Transcribe every one of the following entries line by line, with no changes.

Recorded data:
+---+
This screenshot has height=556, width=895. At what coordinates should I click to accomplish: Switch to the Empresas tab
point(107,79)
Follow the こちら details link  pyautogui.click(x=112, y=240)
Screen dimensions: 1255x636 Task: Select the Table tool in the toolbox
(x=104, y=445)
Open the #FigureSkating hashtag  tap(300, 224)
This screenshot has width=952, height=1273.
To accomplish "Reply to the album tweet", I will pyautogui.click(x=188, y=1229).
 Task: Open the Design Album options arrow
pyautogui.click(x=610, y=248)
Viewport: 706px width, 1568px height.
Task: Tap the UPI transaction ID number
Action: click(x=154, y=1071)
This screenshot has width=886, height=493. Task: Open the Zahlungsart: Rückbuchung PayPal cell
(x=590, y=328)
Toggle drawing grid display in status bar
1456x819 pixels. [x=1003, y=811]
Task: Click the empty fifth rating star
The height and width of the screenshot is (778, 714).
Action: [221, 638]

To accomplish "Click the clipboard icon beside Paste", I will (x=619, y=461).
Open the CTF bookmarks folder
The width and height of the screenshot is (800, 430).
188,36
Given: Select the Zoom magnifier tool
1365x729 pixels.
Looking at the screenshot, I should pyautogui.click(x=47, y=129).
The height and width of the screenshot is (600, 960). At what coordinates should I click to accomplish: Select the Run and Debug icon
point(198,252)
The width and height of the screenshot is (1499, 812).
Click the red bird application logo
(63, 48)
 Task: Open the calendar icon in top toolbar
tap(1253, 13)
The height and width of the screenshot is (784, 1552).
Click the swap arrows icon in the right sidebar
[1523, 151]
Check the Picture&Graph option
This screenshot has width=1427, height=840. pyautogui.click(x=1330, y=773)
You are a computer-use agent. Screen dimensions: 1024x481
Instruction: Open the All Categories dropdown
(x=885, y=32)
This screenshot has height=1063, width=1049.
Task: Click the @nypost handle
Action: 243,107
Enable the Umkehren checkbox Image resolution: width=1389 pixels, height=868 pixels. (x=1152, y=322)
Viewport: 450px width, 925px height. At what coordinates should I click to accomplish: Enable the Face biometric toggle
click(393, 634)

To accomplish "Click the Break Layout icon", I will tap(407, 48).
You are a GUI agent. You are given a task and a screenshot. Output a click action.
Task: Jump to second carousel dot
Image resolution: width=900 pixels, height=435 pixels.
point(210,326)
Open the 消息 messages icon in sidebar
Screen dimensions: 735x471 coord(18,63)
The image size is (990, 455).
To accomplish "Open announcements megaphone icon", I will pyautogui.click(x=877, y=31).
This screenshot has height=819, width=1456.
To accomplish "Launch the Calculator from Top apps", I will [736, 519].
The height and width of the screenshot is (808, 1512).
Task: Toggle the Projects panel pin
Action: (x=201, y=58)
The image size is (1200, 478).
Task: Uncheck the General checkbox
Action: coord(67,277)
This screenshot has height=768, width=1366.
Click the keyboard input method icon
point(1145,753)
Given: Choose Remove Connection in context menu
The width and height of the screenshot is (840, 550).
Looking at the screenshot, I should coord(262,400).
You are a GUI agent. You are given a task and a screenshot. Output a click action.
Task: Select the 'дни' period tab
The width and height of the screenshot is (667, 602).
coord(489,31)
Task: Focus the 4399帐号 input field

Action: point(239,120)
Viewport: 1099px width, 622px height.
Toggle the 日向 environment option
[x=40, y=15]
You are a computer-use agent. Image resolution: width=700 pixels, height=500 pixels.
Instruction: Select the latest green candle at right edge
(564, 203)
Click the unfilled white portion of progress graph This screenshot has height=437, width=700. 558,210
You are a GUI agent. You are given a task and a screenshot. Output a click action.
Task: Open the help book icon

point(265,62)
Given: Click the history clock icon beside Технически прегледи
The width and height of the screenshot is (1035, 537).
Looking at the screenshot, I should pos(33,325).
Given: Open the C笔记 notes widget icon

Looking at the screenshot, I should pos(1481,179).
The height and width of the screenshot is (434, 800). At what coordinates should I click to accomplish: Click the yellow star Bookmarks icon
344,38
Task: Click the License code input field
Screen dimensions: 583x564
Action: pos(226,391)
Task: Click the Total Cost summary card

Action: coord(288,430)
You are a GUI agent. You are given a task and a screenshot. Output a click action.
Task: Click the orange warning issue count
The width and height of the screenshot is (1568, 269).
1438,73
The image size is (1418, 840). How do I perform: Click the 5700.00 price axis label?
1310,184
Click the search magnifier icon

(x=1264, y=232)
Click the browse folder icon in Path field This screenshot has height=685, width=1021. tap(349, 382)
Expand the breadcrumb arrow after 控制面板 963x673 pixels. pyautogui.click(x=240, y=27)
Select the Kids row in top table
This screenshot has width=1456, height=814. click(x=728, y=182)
+---+
> [OUTPUT BELOW]:
This screenshot has height=556, width=895. At what coordinates should I click to accomplish: Switch to the Empresas tab
point(107,79)
Follow the こちら details link  pyautogui.click(x=112, y=240)
Screen dimensions: 1255x636 Task: Select the Table tool in the toolbox
(x=104, y=445)
Open the #FigureSkating hashtag  tap(300, 224)
This screenshot has width=952, height=1273.
To accomplish "Reply to the album tweet", I will pyautogui.click(x=188, y=1229).
 Task: Open the Design Album options arrow
pyautogui.click(x=610, y=248)
Viewport: 706px width, 1568px height.
Task: Tap the UPI transaction ID number
Action: click(x=154, y=1071)
This screenshot has width=886, height=493. Task: Open the Zahlungsart: Rückbuchung PayPal cell
(x=590, y=328)
Toggle drawing grid display in status bar
1456x819 pixels. [x=1003, y=811]
Task: Click the empty fifth rating star
The height and width of the screenshot is (778, 714).
Action: [221, 638]

To accomplish "Click the clipboard icon beside Paste", I will (x=619, y=461).
Open the CTF bookmarks folder
The width and height of the screenshot is (800, 430).
188,36
Given: Select the Zoom magnifier tool
1365x729 pixels.
Looking at the screenshot, I should pyautogui.click(x=47, y=129).
The height and width of the screenshot is (600, 960). At what coordinates should I click to accomplish: Select the Run and Debug icon
point(198,252)
The width and height of the screenshot is (1499, 812).
Click the red bird application logo
(63, 48)
 Task: Open the calendar icon in top toolbar
tap(1253, 13)
The height and width of the screenshot is (784, 1552).
Click the swap arrows icon in the right sidebar
[1523, 151]
Check the Picture&Graph option
This screenshot has width=1427, height=840. pyautogui.click(x=1330, y=773)
You are a computer-use agent. Screen dimensions: 1024x481
Instruction: Open the All Categories dropdown
(x=885, y=32)
This screenshot has height=1063, width=1049.
Task: Click the @nypost handle
Action: 243,107
Enable the Umkehren checkbox Image resolution: width=1389 pixels, height=868 pixels. (x=1152, y=322)
Viewport: 450px width, 925px height. At what coordinates should I click to accomplish: Enable the Face biometric toggle
click(393, 634)

To accomplish "Click the Break Layout icon", I will tap(407, 48).
You are a GUI agent. You are given a task and a screenshot. Output a click action.
Task: Jump to second carousel dot
Image resolution: width=900 pixels, height=435 pixels.
point(210,326)
Open the 消息 messages icon in sidebar
Screen dimensions: 735x471 coord(18,63)
The image size is (990, 455).
To accomplish "Open announcements megaphone icon", I will pyautogui.click(x=877, y=31).
This screenshot has height=819, width=1456.
To accomplish "Launch the Calculator from Top apps", I will [736, 519].
The height and width of the screenshot is (808, 1512).
Task: Toggle the Projects panel pin
Action: (x=201, y=58)
The image size is (1200, 478).
Task: Uncheck the General checkbox
Action: coord(67,277)
This screenshot has height=768, width=1366.
Click the keyboard input method icon
point(1145,753)
Given: Choose Remove Connection in context menu
The width and height of the screenshot is (840, 550).
Looking at the screenshot, I should coord(262,400).
You are a GUI agent. You are given a task and a screenshot. Output a click action.
Task: Select the 'дни' period tab
The width and height of the screenshot is (667, 602).
coord(489,31)
Task: Focus the 4399帐号 input field

Action: point(239,120)
Viewport: 1099px width, 622px height.
Toggle the 日向 environment option
[x=40, y=15]
You are a computer-use agent. Image resolution: width=700 pixels, height=500 pixels.
Instruction: Select the latest green candle at right edge
(564, 203)
Click the unfilled white portion of progress graph This screenshot has height=437, width=700. 558,210
You are a GUI agent. You are given a task and a screenshot. Output a click action.
Task: Open the help book icon

point(265,62)
Given: Click the history clock icon beside Технически прегледи
The width and height of the screenshot is (1035, 537).
Looking at the screenshot, I should pos(33,325).
Given: Open the C笔记 notes widget icon

Looking at the screenshot, I should pos(1481,179).
The height and width of the screenshot is (434, 800). At what coordinates should I click to accomplish: Click the yellow star Bookmarks icon
344,38
Task: Click the License code input field
Screen dimensions: 583x564
Action: pos(226,391)
Task: Click the Total Cost summary card

Action: coord(288,430)
You are a GUI agent. You are given a task and a screenshot. Output a click action.
Task: Click the orange warning issue count
The width and height of the screenshot is (1568, 269).
1438,73
The image size is (1418, 840). How do I perform: Click the 5700.00 price axis label?
1310,184
Click the search magnifier icon

(x=1264, y=232)
Click the browse folder icon in Path field This screenshot has height=685, width=1021. tap(349, 382)
Expand the breadcrumb arrow after 控制面板 963x673 pixels. pyautogui.click(x=240, y=27)
Select the Kids row in top table
This screenshot has width=1456, height=814. click(x=728, y=182)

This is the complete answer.